In 2010, Petrino guided an Illini offense that broke school records for total points (423) and points per game (32.54) and featured running back Mikel Leshoure, who broke the single-season school rushing record with 1,697 yards. Illinois averaged 42.1 points and 448.9 total yards over the last seven games of the season and notched a 38-14 win over Baylor in the 2010 Texas Bowl.

In 2009, Petrino was the offensive coordinator at Arkansas as the team averaged 37 points per game, which ranked eighth in the NCAA, while also posting top-15 rankings in passing offense at No. 10 (303.3 yards per game) and total offense at No. 14 (439.3  yards per game). Quarterback Ryan Mallett was the nation’s sixth-rated passer, averaging 285 yards per contest and throwing 29 touchdowns. The Razorbacks broke the school record for passing yards with 3,640, eclipsing the previous record that was set under Petrino in 2008.

In 2007, he was with the Atlanta Falcons of the NFL. He was the receivers coach in Atlanta after working the four previous years as offensive coordinator and receivers coach at Louisville. Playing for Petrino, Roddy White posted then-career-highs with 83 catches and 1,202 yards

From 2003-06, Petrino coached at Louisville where his teams averaged 41.1 points per game from 2003-06; 34.6 in 2003; 49.8 in 2004; 43.3 in 2005 and 37.8 in 2006. Texas Tech was the only other school to rank in the top 10 nationally in total offense during those years. In 50 games over that four-year span at Louisville, Petrino’s teams went 41-9 and scored 40 or more points 28 times and 60 or more seven times.
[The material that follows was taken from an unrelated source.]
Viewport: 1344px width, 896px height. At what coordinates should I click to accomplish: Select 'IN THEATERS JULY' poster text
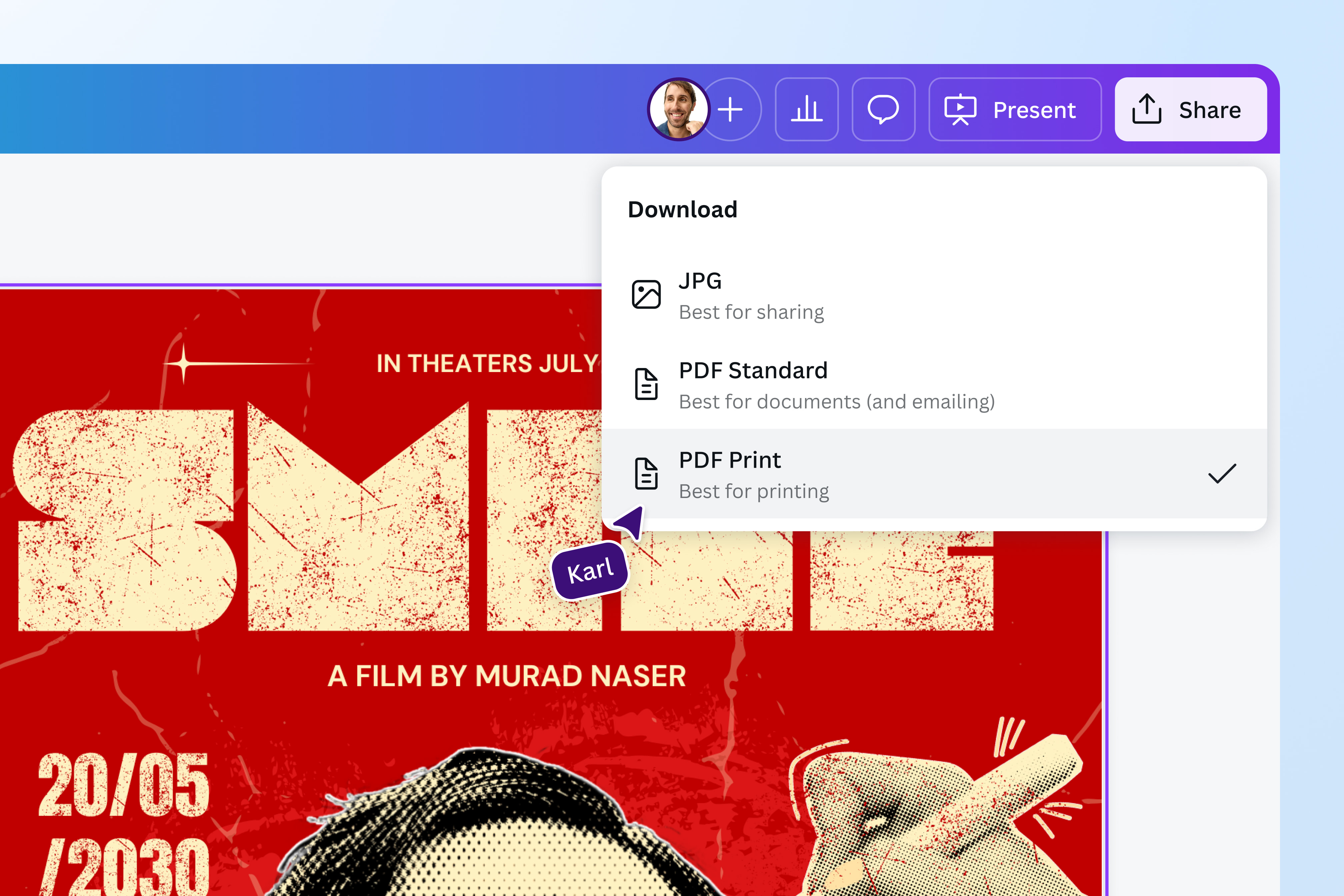(x=487, y=363)
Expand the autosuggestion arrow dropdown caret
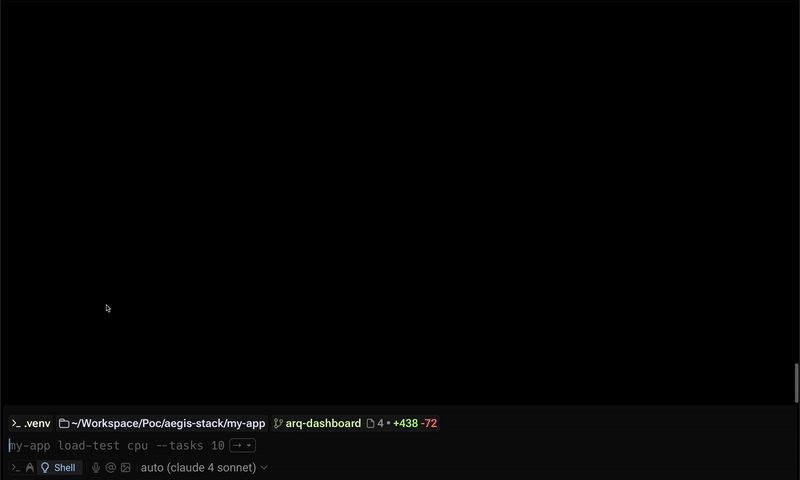Viewport: 800px width, 480px height. (249, 445)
In 2006, the Cardinals went 12-1, won the Big East title and finished the year ranked No. 6 in the nation. Louisville was second in the country in total offense (475.3 yards per game), seventh in passing (290.0 yards per game) and fourth in scoring (37.8 points per game). In 2005, Louisville was ninth in the nation in offense (482.1 yards per game) and third in scoring (43.4 points per game) with six offensive players earning first-team All-Big East Conference honors. Running back Michael Bush led the nation with 24 touchdowns, while receiver Mario Urrutia was second in the nation in yards per catch.

The 2004 team won the Conference USA title, beat No. 10 Boise State in the Liberty Bowl to end the season 11-1, finished ranked No. 7 in the nation, and led the country in total offense (539.0 yards per game) and scoring offense (49.8 points per game). The Cardinals set school records for total yards, rushing yards and points in a season (597), also scoring 50-plus points seven times. Russell earned All-Conference USA honors for the second straight season after catching 73 passes. He had 75 catches for a school-record 1,213 yards in 2003.

Petrino coached three wide receivers who set single-season yardage records at Louisville. Arnold Jackson totaled 1,209 yards in 1999, J.R. Russell broke the record in 2003 with 1,213 yards and Harry Douglas had 1,265 yards in 2006.

From 2000-02, he was the quarterbacks coach at Southern Mississippi. In his three seasons, the Golden Eagles went 8-4, 6-5 and 7-6 with two bowl bids.

In 1998, Petrino left Utah State for his first stint at Louisville. In 1998, UL set records for points, scoring average, touchdowns, passing yards, passing touchdowns, pass attempts, pass completions and total offense. In 1998, the Cardinals ranked No. 1 in the nation in passing offense and ranked second in 1999.
From 1995-97, Petrino was at Utah State as receivers coach and special teams coordinator. In 1995, Aggies’ receiver Kevin Alexander was second in the nation in receptions and third in yards.

When he was at Idaho the first time, the Vandals won one Big Sky Championship and were runners-up twice while compiling a 29-9 record and appearing in the Division I-AA playoffs all three seasons. He coached some of the most prominent players in Vandal football history during that span. As receivers and running backs coach, he guided Vandal Athletics Hall of Famers Sherriden May (running backs) and Yo Murphy (receiver).